The next time they ran into troopers he didn’t hesitate and made it quick, but he hated the feel of his blade burning through his brothers’ flesh more than he’d hated anything else (some traitorous voice he tried to ignore hoped he’d been quick enough that they hadn’t felt it).
He felt like he was in a rainstorm.
With some small touch of hysteria he thought that this was certainly a bitter twist to the meaning of his name.
Do you know what your name means?
For the third time that day he couldn’t make his feet move and his mouth felt dry.
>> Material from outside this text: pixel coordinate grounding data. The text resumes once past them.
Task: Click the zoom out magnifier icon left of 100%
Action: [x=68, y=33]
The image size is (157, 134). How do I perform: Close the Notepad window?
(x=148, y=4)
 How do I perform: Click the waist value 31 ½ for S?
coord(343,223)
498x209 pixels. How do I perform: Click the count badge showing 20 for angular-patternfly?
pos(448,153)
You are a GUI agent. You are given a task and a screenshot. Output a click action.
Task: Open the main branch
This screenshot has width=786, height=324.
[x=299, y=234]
He wondered if there was a word in any language for something you don’t remember knowing but that feels like a part of you all the same.
Rain,
He saw raindrops on a windowpain, trickling down, slowly, carefully, until they reached an ocean.
A river…
He saw a desert, the desert, the one to which this voice belonged, the one he’d known since his birth, and he saw a river welling up from cracks in the dry earth, a stream of life.
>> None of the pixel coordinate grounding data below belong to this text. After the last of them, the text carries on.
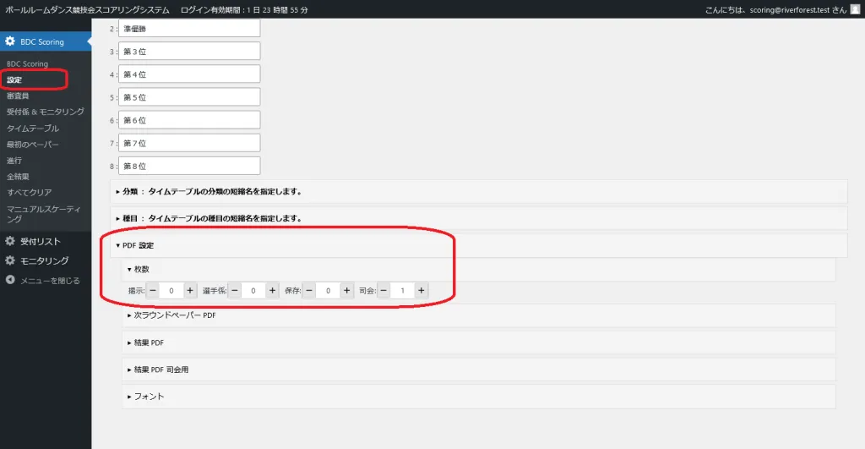865x449 pixels.
Task: Click the BDC Scoring gear icon
Action: pos(10,41)
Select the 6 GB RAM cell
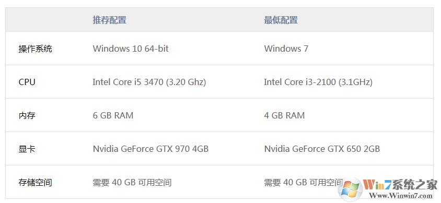441x203 pixels. [x=113, y=115]
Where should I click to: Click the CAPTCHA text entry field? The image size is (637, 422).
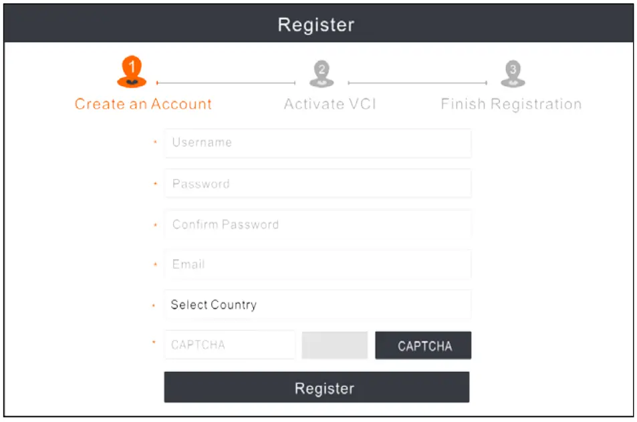tap(229, 345)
Life. Do you know what the water brings? Do you remember, Anakin?
The river was gone and he saw the gaping precipice at his feet again, ready to swallow him whole and throw his bones to the wind, and the fear returned.
Remember…
He saw the river’s first drops fill the bottom and wash away the shadows.
Bring the rain to the desert,
The water began to flow with force, scrubbing away the pain and filling it with life.
With the river comes freedom.
He squeezed his eyes shut to keep his tears in but only pushed them out. Another memory broke to the front of his mind, his mother’s voice telling him, “*You can’t hold back a rainstorm, Ani…*”
You know what the cost is.
He was dimly aware of a child tugging at his fingers, worried pleas bouncing off his ears, and as he brought himself back from the depths of his mind he whispered,
“I know.”
Sounds filtered back in, Ashla’s voice registering first - Kriff, she sounds so much like her - and he opened his eyes only to be met with the sight of at least ten men fallen and most of the younger children staring at him from a few feet back with wide, wild eyes.
“Master?” A firmer tug at his robes accompanied Ashla’s voice. “Master we need to go!”
A small smirk was all he could manage for the girl when he looked down to see the same reckless, untamable, spunky spirit as a girl - *Woman. She’s grown now, I can’t keep thinking of her as a child* - that he called his sister. It hurt. And it hurt even more because he knew he’d been slipping on the edge of the Precipice.
These children need better.
His eyes flicked to the hall they were about to turn down. A clear run to the tunnels from here.
“Go. Keep going. You know the way. I’ll come behind to make sure no one follows and close the door behind you.”
It didn’t seem to register with the younger children what he’d just implied. An older boy with sun-bleached blonde hair that almost made Anakin think of another boy with dirty blonde locks from a planet far in the outer rim froze in place with wide eyes.
Ashla wasn’t having any of it.
“No! Not without you! I’m not going without you!”
Her eyes were wide and wild with fear and fire that refused to leave anyone behind, not even him, and he hated to think what had happened to forge such a flame.
She can’t be more than nine…
“I’m going with you,” He promised. “I’ll just come later. Trust me, okay? I’ll meet you outside.”
The promise that could so easily be a lie tasted like salt in a dry mouth.